In reading the address it is no wonder why this tradition has persisted, passages about our nation, bipartisanship for the common good, and our responsibilities as citizens echo true today. For the full text of the speech, visit the link above, or enjoy these excerpts.
The unity of government which constitutes you one people is also now dear to you. It is justly so; for it is a main pillar in the edifice of your real independence, the support of your tranquility at home, your peace abroad, of your safety, of your prosperity, of that very liberty which you so highly prize. But as it is easy to foresee that, from different causes and from different quarters, much pains will be taken, many artifices employed, to weaken in your minds the conviction of this truth; as this is the point in your political fortress against which the batteries of internal and external enemies will be most constantly and actively (though often covertly and insidiously) directed, it is of infinite moment that you should properly estimate the immense value of your national Union to your collective and individual happiness; that you should cherish a cordial, habitual, and immovable attachment to it; accustoming yourselves to think and speak of it as of the palladium of your political safety and prosperity; watching for its preservation with jealous anxiety; discountenancing whatever may suggest even a suspicion that it can in any event be abandoned; and indignantly frowning upon the first dawning of every attempt to alienate any portion of our country from the rest, or to enfeeble the sacred ties which now link together the various parts.
– page 5-6
In this sense it is, that your Union ought to be considered as a main prop of your liberty, and that the love of the one ought to endear to you the preservation of the other.
– page 10
To the efficacy and permanency of your Union, a government for the whole is indispensable.
– page 12
The alternate domination of one faction over another, sharpened by the spirit of revenge natural to party dissension, which in different ages and countries has perpetrated the most horrid enormities, is itself a frightful despotism.

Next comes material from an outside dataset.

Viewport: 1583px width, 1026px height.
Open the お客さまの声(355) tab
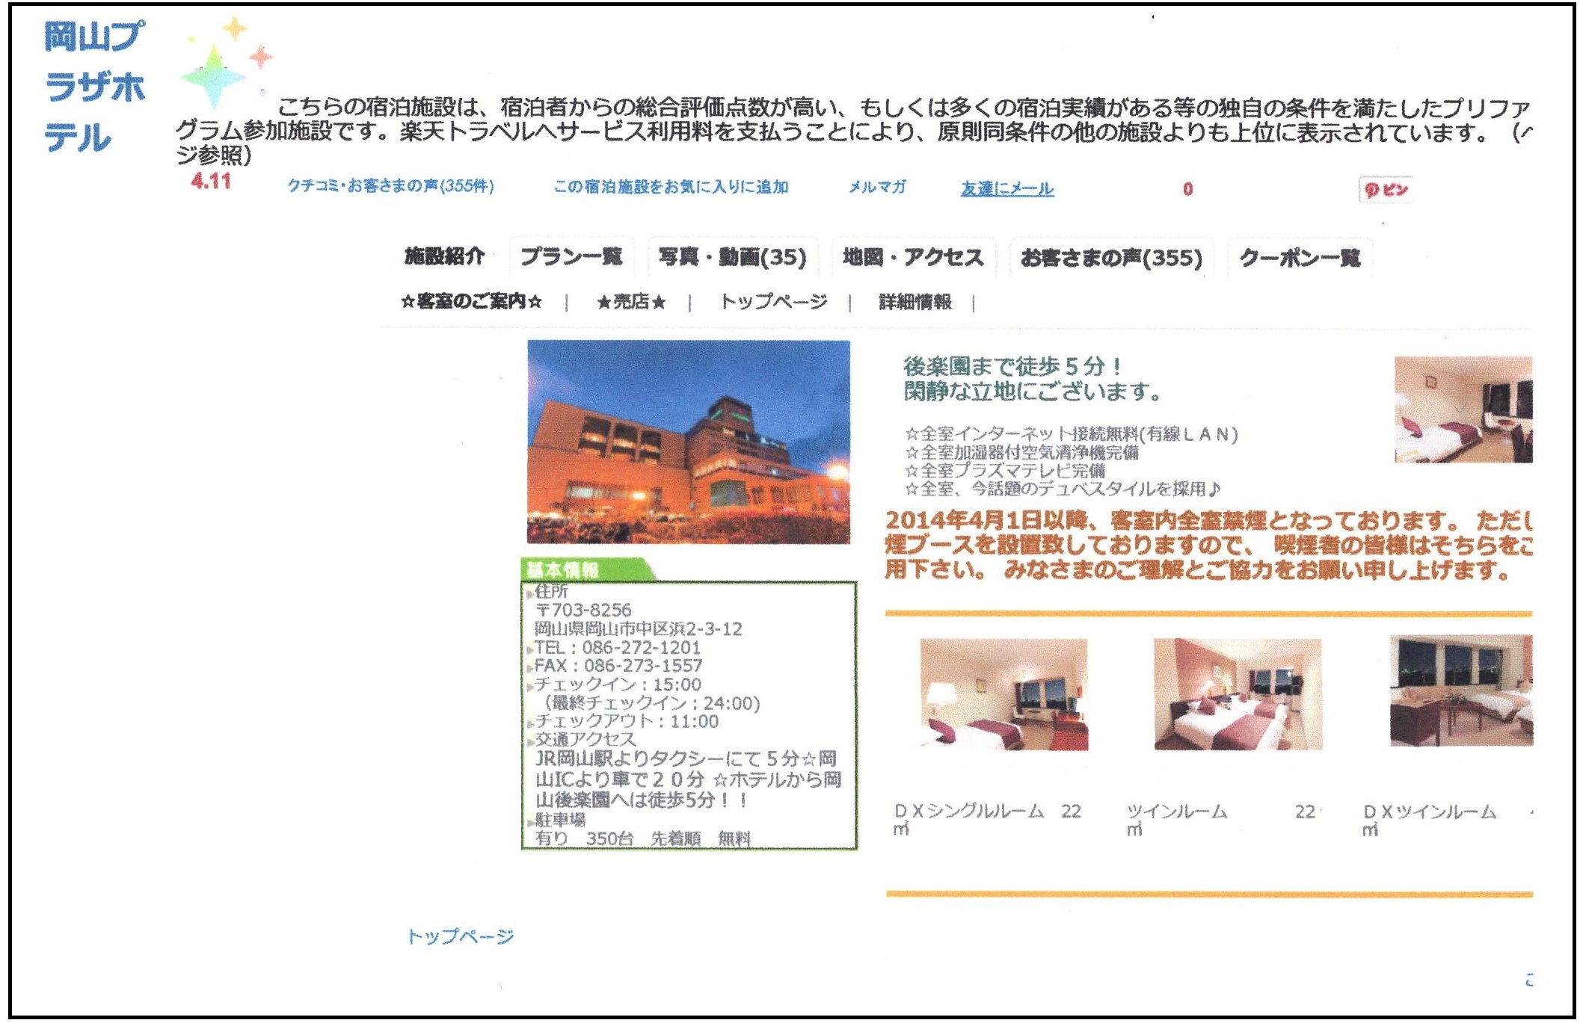point(1110,258)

But this leads at length to a more formal and permanent despotism. The disorders and miseries which result gradually incline the minds of men to seek security and repose in the absolute power of an individual; and sooner or later the chief of some prevailing faction, more able or more fortunate than his competitors, turns this disposition to the purposes of his own elevation on the ruins of public liberty.
– pages 16-17
So as we celebrate the birthday of George Washington, let us remember what our nation has endured to get to where we are today, and think about how we can carry the spirits of that infant nation on. I also want to recognize those 19th century Americans who thought to honor George Washington, and gave us the opportunity to spend a winter day with our friends and family. Hope you enjoyed it.